+++ Pokazany tekst +++

K79 (gość, IP: 87.207.42.*), 2011-03-24 22:23:08 | odpowiedz | zgłoś
Oczywiście zgadzam się, że lider zespołu może robić co chce i nie musi niczego nikomu udowadniać. W porównaniu z Chuckiem nie chodziło o to że Vader ma grać jazz metal a o to, że Chuck do końca miał wizję zespołu, którą wielu teraz z łezką w oku wspomina. U Petera niestety jej brak, chyba że ktoś jest fanem riffów ułożonych na kolanie w ciągu 2 tygodni. Jest granica pomiędzy prostym dobrym graniem (np. od lat niezmienny Motorhead) a nie staraniem się. Vader moim zdaniem ją przekroczył.
re: I ch.j.....

+++ Wpisy danych +++

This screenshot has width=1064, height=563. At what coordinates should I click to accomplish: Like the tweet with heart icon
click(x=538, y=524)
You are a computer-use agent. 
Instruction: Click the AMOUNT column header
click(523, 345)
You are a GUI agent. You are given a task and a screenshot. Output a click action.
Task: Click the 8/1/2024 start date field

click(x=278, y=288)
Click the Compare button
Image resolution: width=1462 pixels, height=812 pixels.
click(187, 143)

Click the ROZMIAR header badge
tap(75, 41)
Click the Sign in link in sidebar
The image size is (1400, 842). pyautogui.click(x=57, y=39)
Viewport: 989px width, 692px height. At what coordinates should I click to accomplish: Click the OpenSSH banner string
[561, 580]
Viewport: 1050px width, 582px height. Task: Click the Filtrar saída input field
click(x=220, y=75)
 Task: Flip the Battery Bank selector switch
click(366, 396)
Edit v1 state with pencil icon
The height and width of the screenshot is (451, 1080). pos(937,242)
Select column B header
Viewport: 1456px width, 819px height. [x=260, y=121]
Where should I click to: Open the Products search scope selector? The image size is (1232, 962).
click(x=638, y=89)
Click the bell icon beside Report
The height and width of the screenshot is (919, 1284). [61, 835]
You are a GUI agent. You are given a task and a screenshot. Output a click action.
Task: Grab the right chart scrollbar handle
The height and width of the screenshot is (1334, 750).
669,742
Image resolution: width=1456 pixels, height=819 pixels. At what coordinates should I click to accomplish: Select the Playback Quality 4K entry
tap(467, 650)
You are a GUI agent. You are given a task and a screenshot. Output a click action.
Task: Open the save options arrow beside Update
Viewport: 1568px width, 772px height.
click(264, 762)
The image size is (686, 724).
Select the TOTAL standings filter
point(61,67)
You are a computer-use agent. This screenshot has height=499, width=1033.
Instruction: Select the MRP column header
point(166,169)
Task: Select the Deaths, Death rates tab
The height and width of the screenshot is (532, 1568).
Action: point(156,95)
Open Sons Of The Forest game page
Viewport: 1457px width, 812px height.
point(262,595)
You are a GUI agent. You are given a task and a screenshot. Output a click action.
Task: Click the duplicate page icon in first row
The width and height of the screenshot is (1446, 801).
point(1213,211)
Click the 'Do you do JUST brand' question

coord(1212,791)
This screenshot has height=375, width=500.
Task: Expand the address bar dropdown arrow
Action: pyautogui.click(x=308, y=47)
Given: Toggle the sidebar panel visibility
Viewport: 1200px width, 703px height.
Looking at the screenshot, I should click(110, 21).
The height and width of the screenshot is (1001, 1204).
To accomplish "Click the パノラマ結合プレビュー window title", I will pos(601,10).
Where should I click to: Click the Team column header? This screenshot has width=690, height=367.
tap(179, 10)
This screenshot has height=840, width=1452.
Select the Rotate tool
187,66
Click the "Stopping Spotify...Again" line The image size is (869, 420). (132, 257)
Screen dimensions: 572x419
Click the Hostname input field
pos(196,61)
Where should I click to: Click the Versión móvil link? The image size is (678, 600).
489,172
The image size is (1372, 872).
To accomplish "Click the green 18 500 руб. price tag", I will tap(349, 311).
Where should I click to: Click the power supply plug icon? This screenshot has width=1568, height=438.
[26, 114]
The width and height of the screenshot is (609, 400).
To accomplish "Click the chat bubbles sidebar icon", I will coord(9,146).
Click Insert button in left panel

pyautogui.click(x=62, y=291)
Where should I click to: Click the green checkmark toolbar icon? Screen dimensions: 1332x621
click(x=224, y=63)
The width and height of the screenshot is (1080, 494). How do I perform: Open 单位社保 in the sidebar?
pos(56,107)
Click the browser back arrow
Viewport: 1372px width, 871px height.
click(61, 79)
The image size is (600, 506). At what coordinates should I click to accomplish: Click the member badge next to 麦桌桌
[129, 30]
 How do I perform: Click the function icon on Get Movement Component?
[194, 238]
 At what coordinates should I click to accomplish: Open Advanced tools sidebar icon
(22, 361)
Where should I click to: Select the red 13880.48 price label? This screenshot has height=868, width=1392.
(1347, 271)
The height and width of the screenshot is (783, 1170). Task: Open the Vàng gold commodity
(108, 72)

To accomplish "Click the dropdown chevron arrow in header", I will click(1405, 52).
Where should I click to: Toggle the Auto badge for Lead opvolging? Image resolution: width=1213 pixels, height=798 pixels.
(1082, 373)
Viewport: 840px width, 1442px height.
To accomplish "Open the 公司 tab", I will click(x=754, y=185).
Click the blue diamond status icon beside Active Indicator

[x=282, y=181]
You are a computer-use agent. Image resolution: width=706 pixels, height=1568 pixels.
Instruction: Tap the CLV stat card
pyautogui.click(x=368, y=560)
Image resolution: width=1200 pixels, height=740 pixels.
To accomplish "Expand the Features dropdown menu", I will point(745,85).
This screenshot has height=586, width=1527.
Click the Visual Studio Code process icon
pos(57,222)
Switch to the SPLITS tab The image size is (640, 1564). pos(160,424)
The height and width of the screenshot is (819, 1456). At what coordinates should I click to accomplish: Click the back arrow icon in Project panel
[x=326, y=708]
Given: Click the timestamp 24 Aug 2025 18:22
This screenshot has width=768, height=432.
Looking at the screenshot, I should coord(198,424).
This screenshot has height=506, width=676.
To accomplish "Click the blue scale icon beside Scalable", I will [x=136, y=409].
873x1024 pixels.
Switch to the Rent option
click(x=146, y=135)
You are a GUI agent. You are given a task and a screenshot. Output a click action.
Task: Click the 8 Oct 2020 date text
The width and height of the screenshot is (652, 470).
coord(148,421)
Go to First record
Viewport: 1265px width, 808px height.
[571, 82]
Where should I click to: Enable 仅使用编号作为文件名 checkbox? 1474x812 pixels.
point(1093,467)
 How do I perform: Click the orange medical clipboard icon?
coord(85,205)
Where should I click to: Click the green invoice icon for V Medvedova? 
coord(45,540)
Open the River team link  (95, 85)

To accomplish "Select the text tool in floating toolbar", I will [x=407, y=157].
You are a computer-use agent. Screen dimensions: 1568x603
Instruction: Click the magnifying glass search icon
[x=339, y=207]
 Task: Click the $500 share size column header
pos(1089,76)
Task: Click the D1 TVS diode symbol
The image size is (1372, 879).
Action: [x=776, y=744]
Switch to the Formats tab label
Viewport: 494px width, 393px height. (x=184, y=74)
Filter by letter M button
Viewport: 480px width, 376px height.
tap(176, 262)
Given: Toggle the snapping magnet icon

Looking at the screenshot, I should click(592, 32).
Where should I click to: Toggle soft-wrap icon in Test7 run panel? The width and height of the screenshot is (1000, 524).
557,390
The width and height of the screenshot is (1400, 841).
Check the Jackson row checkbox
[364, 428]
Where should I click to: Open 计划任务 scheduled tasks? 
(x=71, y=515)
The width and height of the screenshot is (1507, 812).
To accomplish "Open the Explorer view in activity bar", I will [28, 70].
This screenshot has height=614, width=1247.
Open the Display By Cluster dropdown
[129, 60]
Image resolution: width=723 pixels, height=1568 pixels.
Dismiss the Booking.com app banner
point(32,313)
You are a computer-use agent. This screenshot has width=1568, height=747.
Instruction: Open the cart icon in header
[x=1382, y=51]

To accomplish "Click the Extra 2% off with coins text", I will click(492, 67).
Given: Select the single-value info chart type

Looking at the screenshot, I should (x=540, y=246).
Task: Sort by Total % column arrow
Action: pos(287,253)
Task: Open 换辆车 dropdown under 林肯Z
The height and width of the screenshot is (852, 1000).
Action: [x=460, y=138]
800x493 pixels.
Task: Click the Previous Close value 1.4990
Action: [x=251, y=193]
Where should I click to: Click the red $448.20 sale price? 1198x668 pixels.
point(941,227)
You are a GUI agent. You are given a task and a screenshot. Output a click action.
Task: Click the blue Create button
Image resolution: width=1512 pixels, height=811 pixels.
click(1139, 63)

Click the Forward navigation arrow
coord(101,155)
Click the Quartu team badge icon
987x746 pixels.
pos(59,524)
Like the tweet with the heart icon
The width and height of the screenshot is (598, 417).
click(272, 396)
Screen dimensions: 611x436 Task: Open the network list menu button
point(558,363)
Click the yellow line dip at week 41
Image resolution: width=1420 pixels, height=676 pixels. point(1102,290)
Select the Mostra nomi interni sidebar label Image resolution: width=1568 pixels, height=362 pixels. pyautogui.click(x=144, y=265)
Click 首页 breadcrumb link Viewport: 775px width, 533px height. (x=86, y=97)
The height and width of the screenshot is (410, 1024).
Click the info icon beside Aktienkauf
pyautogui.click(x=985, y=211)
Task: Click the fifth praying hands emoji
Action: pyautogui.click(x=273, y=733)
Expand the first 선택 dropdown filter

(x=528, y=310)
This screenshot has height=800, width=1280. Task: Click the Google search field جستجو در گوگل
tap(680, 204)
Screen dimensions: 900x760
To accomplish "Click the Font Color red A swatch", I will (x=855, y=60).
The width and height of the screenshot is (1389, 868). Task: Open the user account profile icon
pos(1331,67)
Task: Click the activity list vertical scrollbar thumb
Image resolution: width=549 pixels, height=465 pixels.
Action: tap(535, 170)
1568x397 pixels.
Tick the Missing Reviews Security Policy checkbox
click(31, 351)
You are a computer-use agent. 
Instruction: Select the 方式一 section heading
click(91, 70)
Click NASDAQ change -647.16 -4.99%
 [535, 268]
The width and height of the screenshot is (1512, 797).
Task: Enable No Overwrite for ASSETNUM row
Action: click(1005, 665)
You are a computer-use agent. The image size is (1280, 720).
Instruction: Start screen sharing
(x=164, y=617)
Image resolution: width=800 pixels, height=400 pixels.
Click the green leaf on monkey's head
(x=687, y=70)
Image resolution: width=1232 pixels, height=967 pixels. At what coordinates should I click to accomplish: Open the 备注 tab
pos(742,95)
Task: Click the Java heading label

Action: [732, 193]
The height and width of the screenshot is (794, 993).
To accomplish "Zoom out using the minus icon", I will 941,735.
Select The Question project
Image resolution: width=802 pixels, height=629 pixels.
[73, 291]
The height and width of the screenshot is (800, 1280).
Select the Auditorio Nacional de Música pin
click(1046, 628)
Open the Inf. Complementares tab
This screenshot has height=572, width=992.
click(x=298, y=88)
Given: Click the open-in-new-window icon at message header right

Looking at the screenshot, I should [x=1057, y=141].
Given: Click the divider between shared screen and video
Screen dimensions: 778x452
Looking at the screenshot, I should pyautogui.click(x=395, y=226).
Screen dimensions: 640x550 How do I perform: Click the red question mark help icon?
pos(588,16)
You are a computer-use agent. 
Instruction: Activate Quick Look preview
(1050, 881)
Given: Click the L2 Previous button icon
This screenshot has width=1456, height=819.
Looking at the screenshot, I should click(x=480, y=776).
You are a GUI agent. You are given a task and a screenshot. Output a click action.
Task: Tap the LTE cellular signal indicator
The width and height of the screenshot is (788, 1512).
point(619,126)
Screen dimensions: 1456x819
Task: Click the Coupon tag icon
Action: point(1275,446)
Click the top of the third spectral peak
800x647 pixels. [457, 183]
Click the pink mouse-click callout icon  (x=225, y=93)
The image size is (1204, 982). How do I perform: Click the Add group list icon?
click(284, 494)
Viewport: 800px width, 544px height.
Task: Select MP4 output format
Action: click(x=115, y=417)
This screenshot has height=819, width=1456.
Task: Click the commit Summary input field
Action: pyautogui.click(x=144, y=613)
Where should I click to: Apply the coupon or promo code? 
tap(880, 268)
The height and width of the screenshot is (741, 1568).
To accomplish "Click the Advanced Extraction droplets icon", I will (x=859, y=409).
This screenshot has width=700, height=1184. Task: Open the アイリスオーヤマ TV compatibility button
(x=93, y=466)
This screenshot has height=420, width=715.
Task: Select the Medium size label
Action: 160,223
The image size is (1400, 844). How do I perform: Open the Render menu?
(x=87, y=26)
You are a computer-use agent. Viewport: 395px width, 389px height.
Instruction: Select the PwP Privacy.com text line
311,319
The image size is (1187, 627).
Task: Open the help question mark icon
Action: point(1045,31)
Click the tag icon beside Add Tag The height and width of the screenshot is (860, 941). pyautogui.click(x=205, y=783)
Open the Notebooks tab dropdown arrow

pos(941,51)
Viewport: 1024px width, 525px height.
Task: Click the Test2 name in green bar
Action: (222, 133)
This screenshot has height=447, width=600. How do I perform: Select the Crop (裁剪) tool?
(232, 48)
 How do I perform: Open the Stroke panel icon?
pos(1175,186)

+++

Zadania:
a) Jaki zespół komentarz o grupie Vader podaje jako przykład prostego dobrego grania?
b) Przytocz z listy wiersze od wiersza z „The height and width of the screenshot is (819, 1456).” do wiersza z „Looking at the screenshot, I should click(592, 32).”.
Komentarz i lista nie są ze sobą w żaden sposób powiązane.

Lista odpowiedzi:
a) Motorhead.

b)
The height and width of the screenshot is (819, 1456). At what coordinates should I click to accomplish: Click the back arrow icon in Project panel
[x=326, y=708]
Given: Click the timestamp 24 Aug 2025 18:22
This screenshot has width=768, height=432.
Looking at the screenshot, I should coord(198,424).
This screenshot has height=506, width=676.
To accomplish "Click the blue scale icon beside Scalable", I will [x=136, y=409].
873x1024 pixels.
Switch to the Rent option
click(x=146, y=135)
You are a GUI agent. You are given a task and a screenshot. Output a click action.
Task: Click the 8 Oct 2020 date text
The width and height of the screenshot is (652, 470).
coord(148,421)
Go to First record
Viewport: 1265px width, 808px height.
[571, 82]
Where should I click to: Enable 仅使用编号作为文件名 checkbox? 1474x812 pixels.
point(1093,467)
 How do I perform: Click the orange medical clipboard icon?
coord(85,205)
Where should I click to: Click the green invoice icon for V Medvedova? 
coord(45,540)
Open the River team link  (95, 85)

To accomplish "Select the text tool in floating toolbar", I will [x=407, y=157].
You are a computer-use agent. Screen dimensions: 1568x603
Instruction: Click the magnifying glass search icon
[x=339, y=207]
 Task: Click the $500 share size column header
pos(1089,76)
Task: Click the D1 TVS diode symbol
The image size is (1372, 879).
Action: [x=776, y=744]
Switch to the Formats tab label
Viewport: 494px width, 393px height. (x=184, y=74)
Filter by letter M button
Viewport: 480px width, 376px height.
tap(176, 262)
Given: Toggle the snapping magnet icon

Looking at the screenshot, I should click(592, 32).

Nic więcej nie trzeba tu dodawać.